Bueno, no es para los pobres, sino para los que ayudan a los pobres. Los mercados de alimentos tienen problemas que podrían solucionarse para conseguir un uso más eficiente de sus recursos.
Un mercado para los pobres

Leo la noticia en ZEWnews, la newsletter de ZEW, una asociación de economía en Alemania, aunque la noticia viene de Estados Unidos. Thilo Klein cuenta que los bancos de alimentos tienen problemas de distribución: los grandes, como Feeding America, reciben grandes donaciones de productores y distribuidores de alimentos, pero, a la hora de repartirlos entre los bancos de alimentos locales, se encuentran con que las necesidades de estos no son siempre las mismas, porque dependen de las donaciones de supermercados y panaderías locales, que pueden ser muy distintas de un día a otro y de un lugar a otro.
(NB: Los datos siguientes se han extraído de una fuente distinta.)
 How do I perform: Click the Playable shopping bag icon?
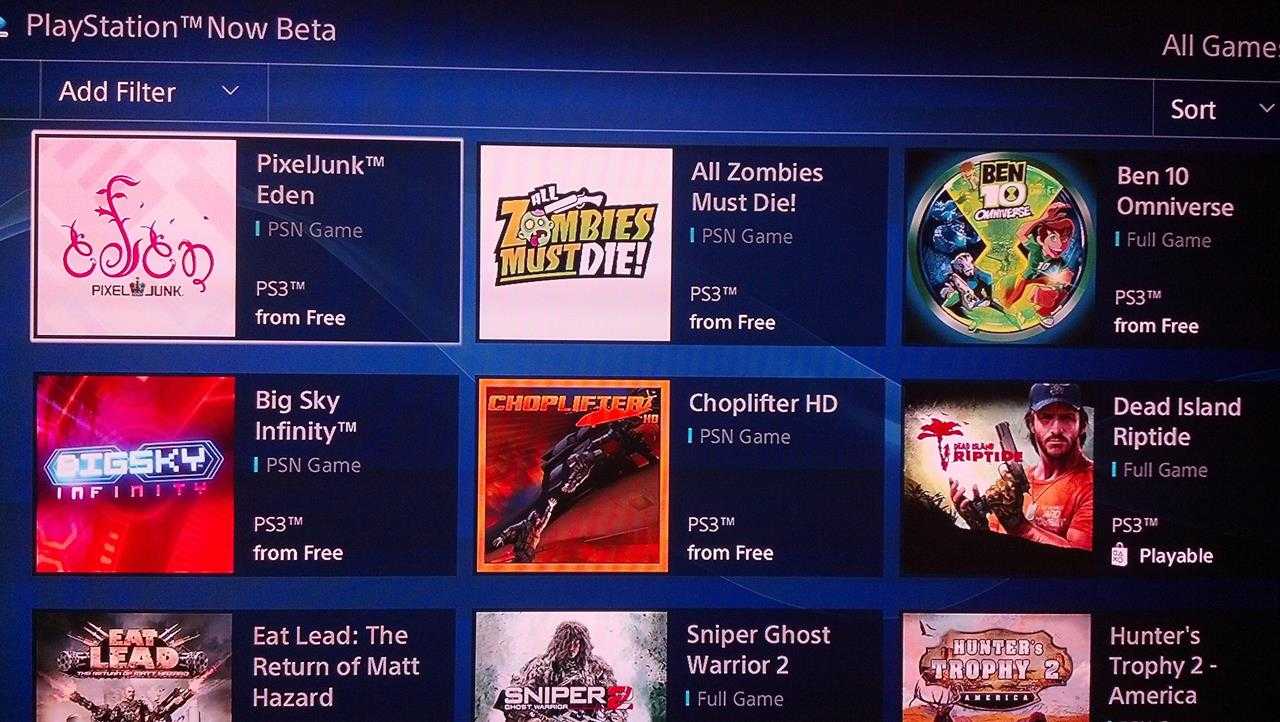tap(1120, 555)

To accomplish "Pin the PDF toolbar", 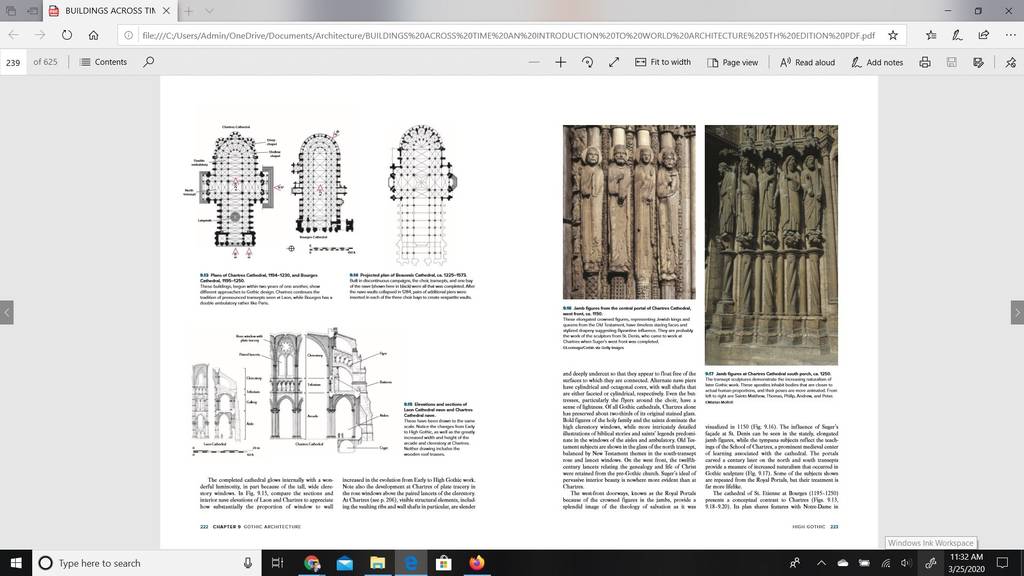I will point(1010,62).
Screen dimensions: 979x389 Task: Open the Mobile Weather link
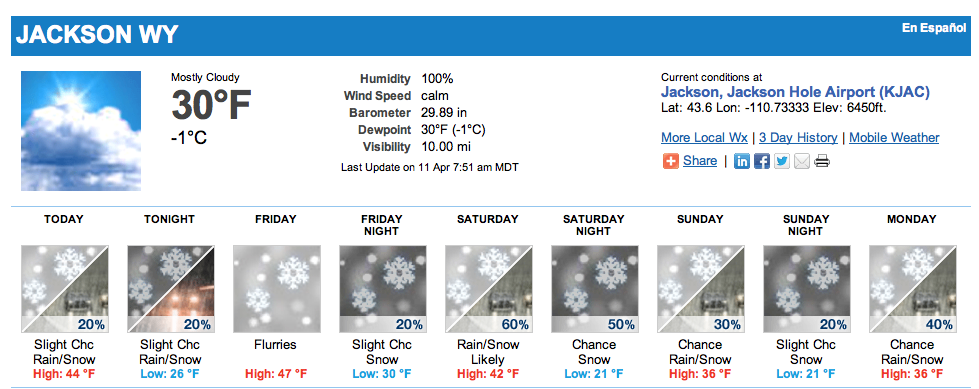(894, 138)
La solución para muchos sería un gran centro unificador, que controlase las necesidades y disponibilidades de otros. Los economistas de Chicago, a los que Feeding America acudió, inventaron algo mejor: un mercado, con su propia moneda. Dan cada día, a cada banco de alimentos local un volumen de dinero, de acuerdo con sus probables necesidades (el tipo de población que acude a esos establecimientos cada día) y el área en que se encuentran. Dos veces al día hay una subasta on line, en la que los bancos locales pujan por lo que necesitan, de acuerdo con sus necesidades locales, con lo que sobró de ayer y con lo que hoy han recibido de sus proveedores locales. Los que necesitan más, ponen un precio más alto y se lo llevan, y ese precio indica la necesidad relativa y, por tanto, hacia dónde se ha de canalizar la oferta. Esto permite, por ejemplo, peticiones de ayuda más precisas: el valor alimenticio de la pasta es mucho mayor que el de la fruta, pero la pasta se conserva muy bien, de modo que los supermercados locales suelen ofrecer menos pasta y más fruta, que se echa a perder con más facilidad.

Al final ese “mercado” permite un uso más eficiente de los alimentos disponibles. Y tiene resultados agregados: el artículo explica, por ejemplo, que el año pasado las donaciones aumentaron de 125 a 175 millones de kilos, y la atención a cada “mercado” local fue mucho más personalizada y eficaz.